Streamlining and unifying abstract submissions in this way benefits your team as well as potential speakers, since it puts everything in one place for review.
Develop Fair Review Procedures
Consistency is also critical at the review stage of abstract management—not only for simplifying the process, but also for promoting fairness. While there is some inherent subjectivity to abstract review, you should do your best to ensure every potential speaker has an equal shot at acceptance by:
- Selecting judges carefully. Whether they’re association staff members or volunteers, each judge should have some prior experience with the abstract process (i.e., reviewing them, writing them, or both) and be knowledgeable about the conference theme. In an ideal world, none of the judges would know any of the potential speakers, but that usually isn’t possible. To reduce personal bias, anonymize submissions and avoid having judges review abstracts that describe research they’re very familiar with.
- Creating a standard review form. Denote categories for rating each abstract (clarity, relevance to the conference theme, adherence to guidelines, etc.) that every judge will focus on. Additionally, clearly explain the numerical scale and scoring rules for each category. For instance, if they’re rating relevance from one to five, five may mean it’s very closely aligned with the event theme, and one might mean it doesn’t relate to your member base’s professional interests or the event’s focus at all.
- Do multiple rounds of review. Since you can’t completely eliminate bias even by vetting your judges and standardizing review criteria, have several judges score each abstract and average their ratings. Let’s say the total scores on your review form are out of 25 possible points, and three judges rated an abstract 22, 24, and 17, respectively. Its average score would be 21 out of 25, so it would likely be a good contender (which might not be the case if only the judge who gave the 17 had reviewed it).

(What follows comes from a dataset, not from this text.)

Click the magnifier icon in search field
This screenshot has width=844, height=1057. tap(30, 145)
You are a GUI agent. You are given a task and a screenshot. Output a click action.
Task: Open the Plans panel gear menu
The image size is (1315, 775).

Even with all of these considerations built into abstract review, it’s important to complete the process in a timely manner to ensure prospective presenters will hear back by the date you promised. Make this happen by choosing your judges and creating your review form before your abstract submission deadline, so all that’s left to do after abstracts are in is your multi-round review and ranking of average scores.
Integrate Your Event Software
Abstract submission and review don’t happen in a vacuum. Instead, they’re part of the larger abstract management process that also involves communication, session scheduling, reporting, and other tasks. Plus, you can’t separate abstract management from the rest of your event planning process.
If you already use any software in your abstract activities, it’s probably an abstract submission platform, so it just allows you to create a landing page and accept completed forms. However, you’re better off investing in a full abstract management solution that also includes tools for:
- Conducting multi-round review with standardized forms built into the platform
- Configuring conference sessions and publishing event calendars
- Communicating with speakers and attendees via email and your conference app
- Collecting and analyzing data on your improved proceedings
Additionally, this solution should integrate with your other event technology and administrative tools like your association management system (AMS) to ensure seamless information sharing and help all of the moving parts of your event (and member engagement strategy) work together.
The strategies above should provide a solid foundation for more effective abstract management ahead of your association’s next conference. After your event, assess how the process went, review your collected data, and ask for feedback from presenters and team members so you can make informed decisions about further improving abstract management going forward.